L'artiste porta sa main vers son sternum, puis redescendit jusqu'à son nombril - elle se remémorait les silhouettes qui avaient marqué sa chaire. Horde de canidés ; essaim d'insectes ; nuée d'oiseaux ; banc d'animaux marins ; clan de félins... Il n'en restait plus aucune trace. La peau de la fille des Arts était vide. Elle était un canevas vierge, libre de toute création. Seule une fleur de Lotus rose marquait le creux de son poignet. Vestige d'un projet qu'elle avait abandonné, plus jeune. Comme beaucoup d'autres croyantes de Kennocha, Bellone avait espéré pouvoir devenir une œuvre d'Art. Pas seulement en être à l'origine. Elle avait rêvé de pouvoir être une Muse, ou bien de devenir le réceptacle du Dakao d'une autre de ses sœurs. Elle n'aurait plus seulement incarné l'Art, elle le serait devenue - une œuvre vivante, mouvante, capable de montrer le travail d'une autre Artiste. C'aurait été un honneur. Dans son engouement de jeunesse, elle avait commencé quelques travaux : l'une de ses camarades s'était exercé sur elle, lui laissant en souvenir indélébile cette fleur délicate à l'intérieur du bras.
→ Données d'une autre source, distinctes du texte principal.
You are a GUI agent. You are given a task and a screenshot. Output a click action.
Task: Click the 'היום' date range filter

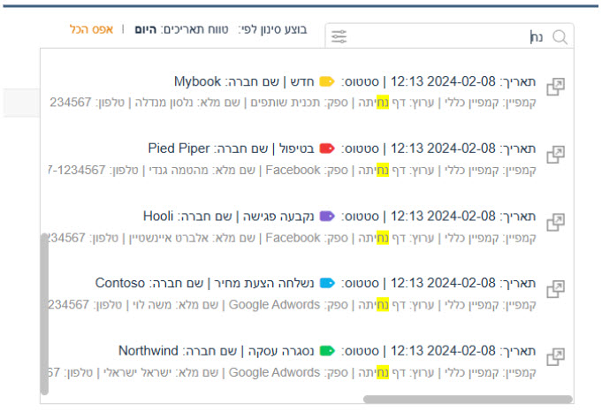tap(146, 29)
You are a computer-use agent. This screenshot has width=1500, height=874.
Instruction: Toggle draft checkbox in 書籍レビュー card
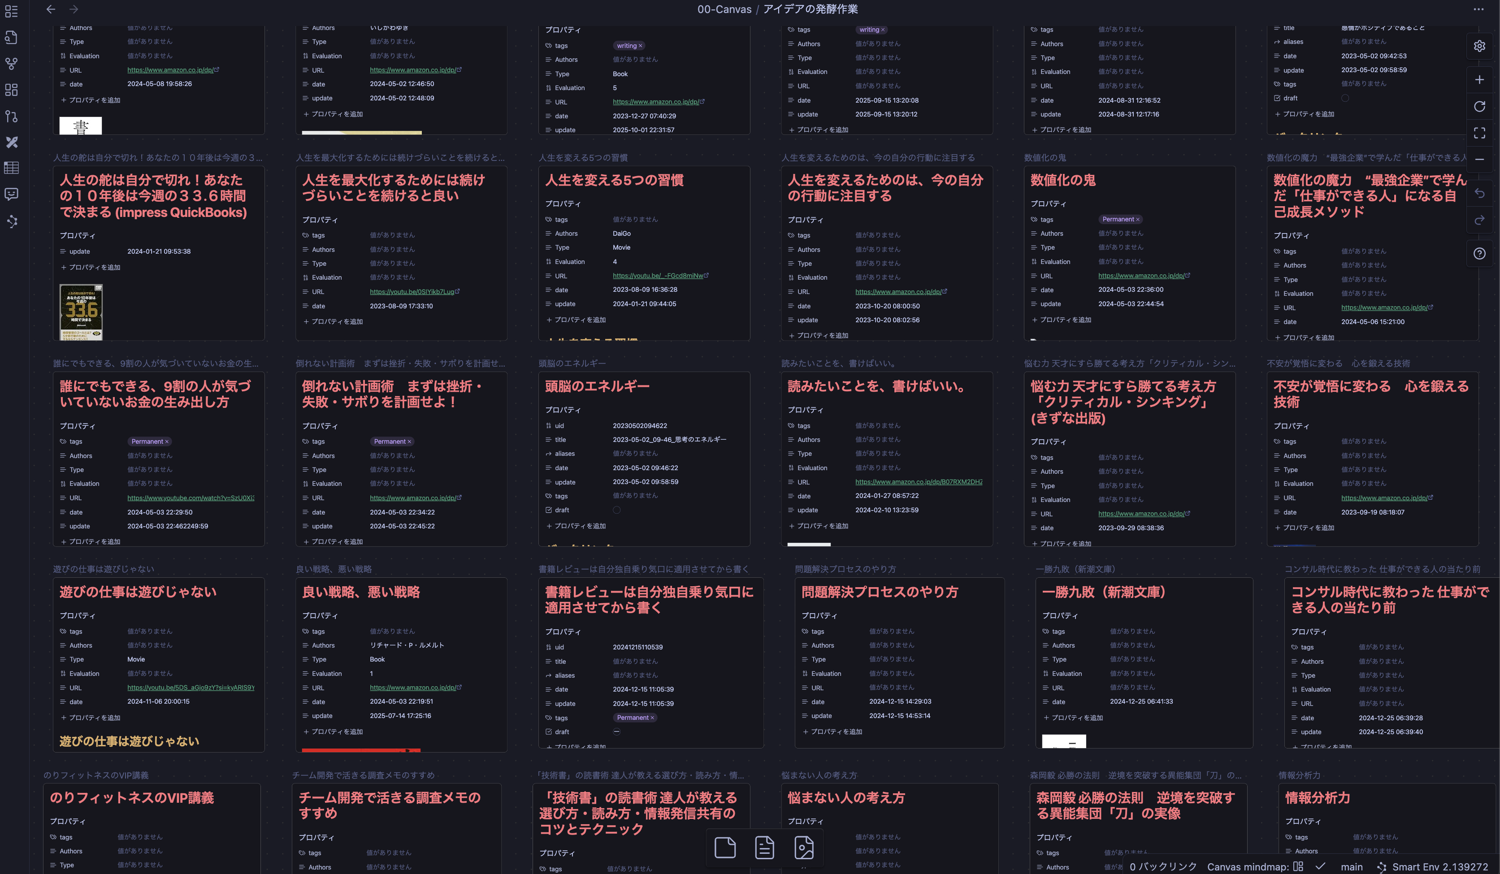617,732
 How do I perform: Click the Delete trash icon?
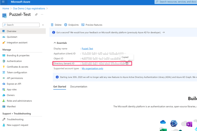coord(52,25)
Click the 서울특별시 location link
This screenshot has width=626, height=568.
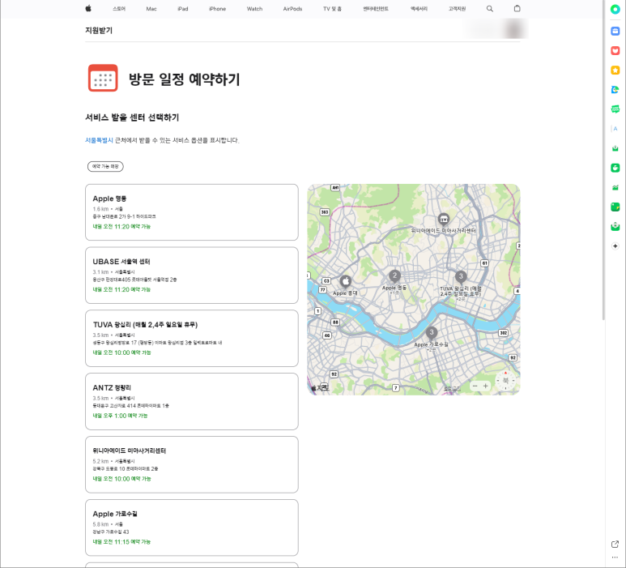99,140
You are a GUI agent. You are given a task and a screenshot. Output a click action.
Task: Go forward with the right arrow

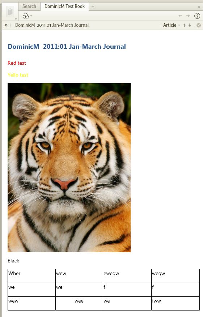pyautogui.click(x=188, y=16)
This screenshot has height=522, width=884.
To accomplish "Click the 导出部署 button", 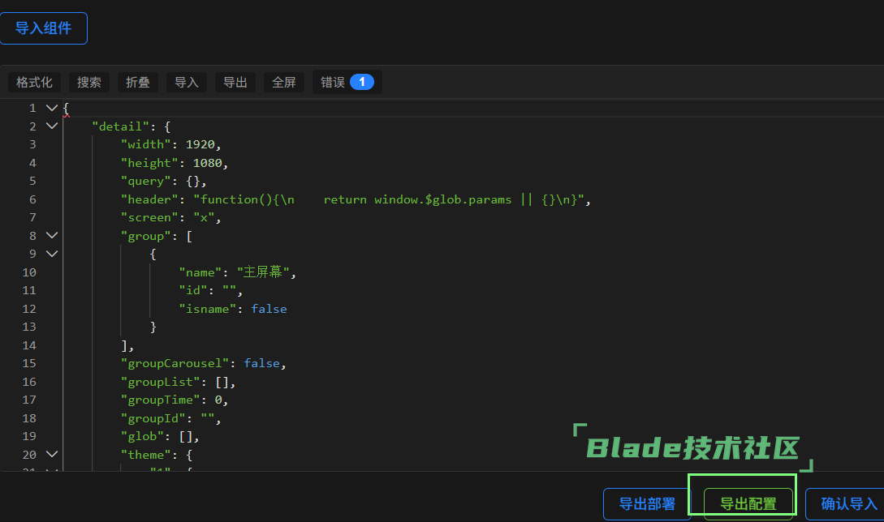I will [x=647, y=504].
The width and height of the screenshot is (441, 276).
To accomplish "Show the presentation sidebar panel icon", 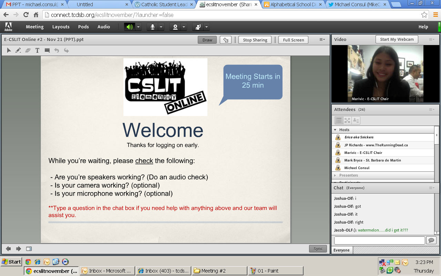I will 29,249.
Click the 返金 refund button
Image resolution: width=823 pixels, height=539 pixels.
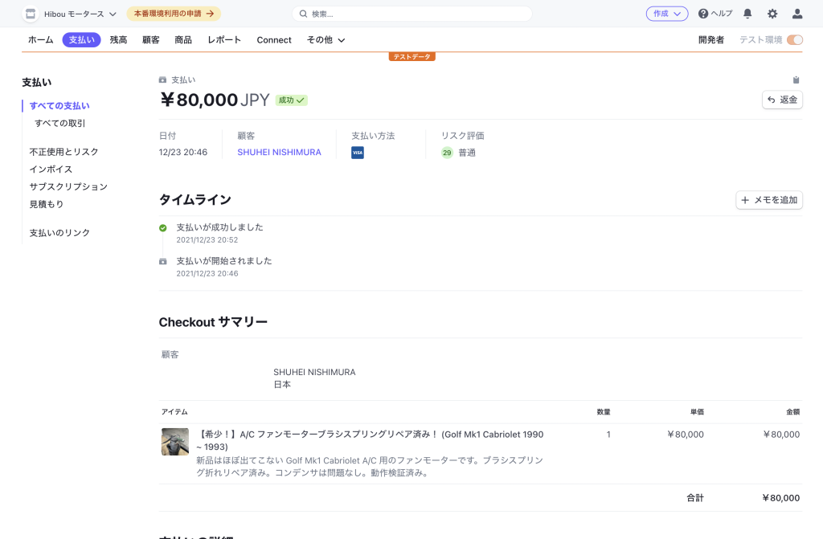(782, 100)
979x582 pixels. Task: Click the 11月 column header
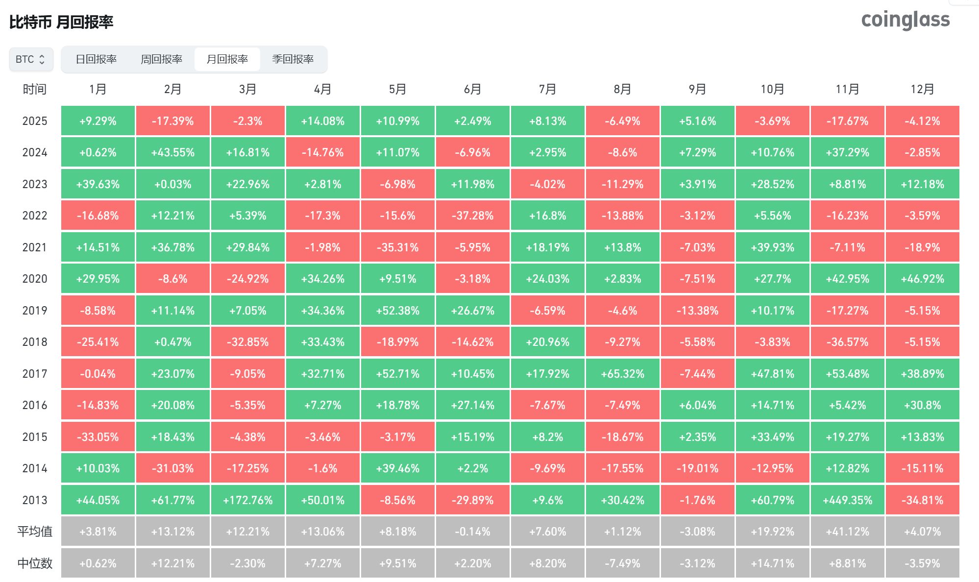[x=847, y=89]
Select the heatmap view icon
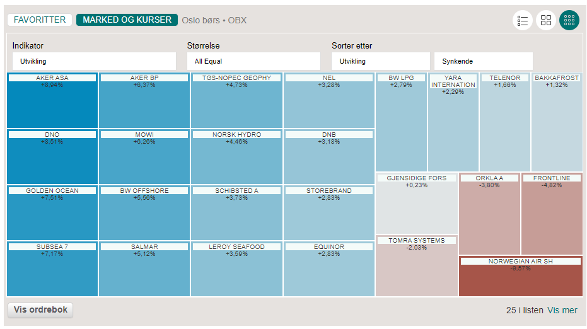The width and height of the screenshot is (587, 329). pos(569,20)
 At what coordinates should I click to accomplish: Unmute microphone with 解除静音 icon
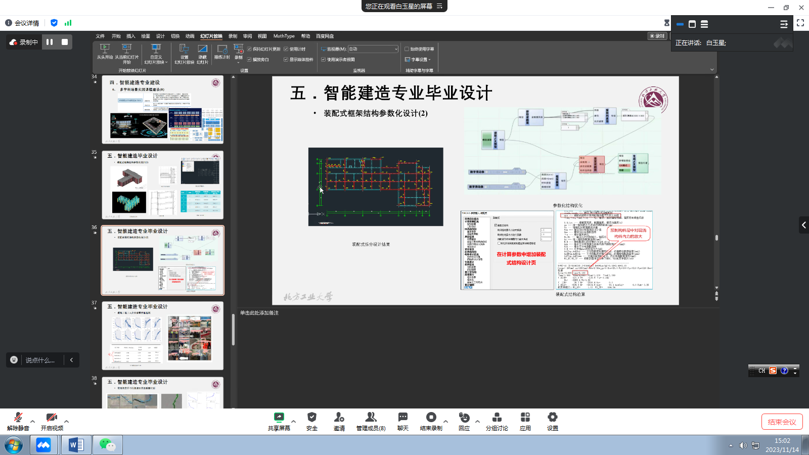18,418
Elle avait également imprimé d'autres dessins sur son corps, mais dans une encre éphémère : la réceptacle avait perdu toute trace de ces tatouages-là, à mesure du temps.

La Muse soupira, avant de se rhabiller. Elle avait ce désir de répéter son rêve, mais elle n'avait pas la moindre idée de la manière de s'y prendre. Il lui faudrait tout d'abord parvenir à encrer sa peau. Elle ne possédait pas ce talent et, pour son projet, chaque parcelle de son corps devrait être recouvert : il s'agirait d'une coopération, à minima. Elle avait appris à dessiner, à Maëlith, mais jamais suffisamment bien pour envisager une carrière dans ce domaine. Elle devrait donc s'offrir les talents d'un autre Artiste. Une fois qu'elle aurait trouvé son partenaire, elle devrait se décider sur les motifs à faire parcourir sur sa peau. Elle y avait déjà songé un peu. Elle aurait pu envisager de reproduire le même schéma que dans son rêve en n'invoquant que des animaux, mais elle se sentait insatisfaite par cette idée. Elle voulait que cette fresque sur son corps révèle une histoire - celle qu'elle aurait décidé de conter. Elle aurait besoin de gardiens et de protecteurs, mais pas seulement. Dans cette société élitiste et dangereuse, elle ne pouvait se contenter de contre-attaquer ses ennemis : lorsque la menace serait trop grande, elle devrait être en mesure d'agir la première. Quelques idées avaient commencé à fuser, l'autre soir, lorsqu'elle avait parcouru le recueil de contes Orines. Des symboles qui avaient bercé son enfance, et qui faisaient un peu partie d'elle, désormais : c'était grâce à ces légendes qu'elle s'était construite comme elle l'était désormais. Mais il n'y avait plus que cela. Elle désirait également incorporer des éléments de sa nouvelle vie,  apprivoiser cette culture dans laquelle elle évoluait désormais.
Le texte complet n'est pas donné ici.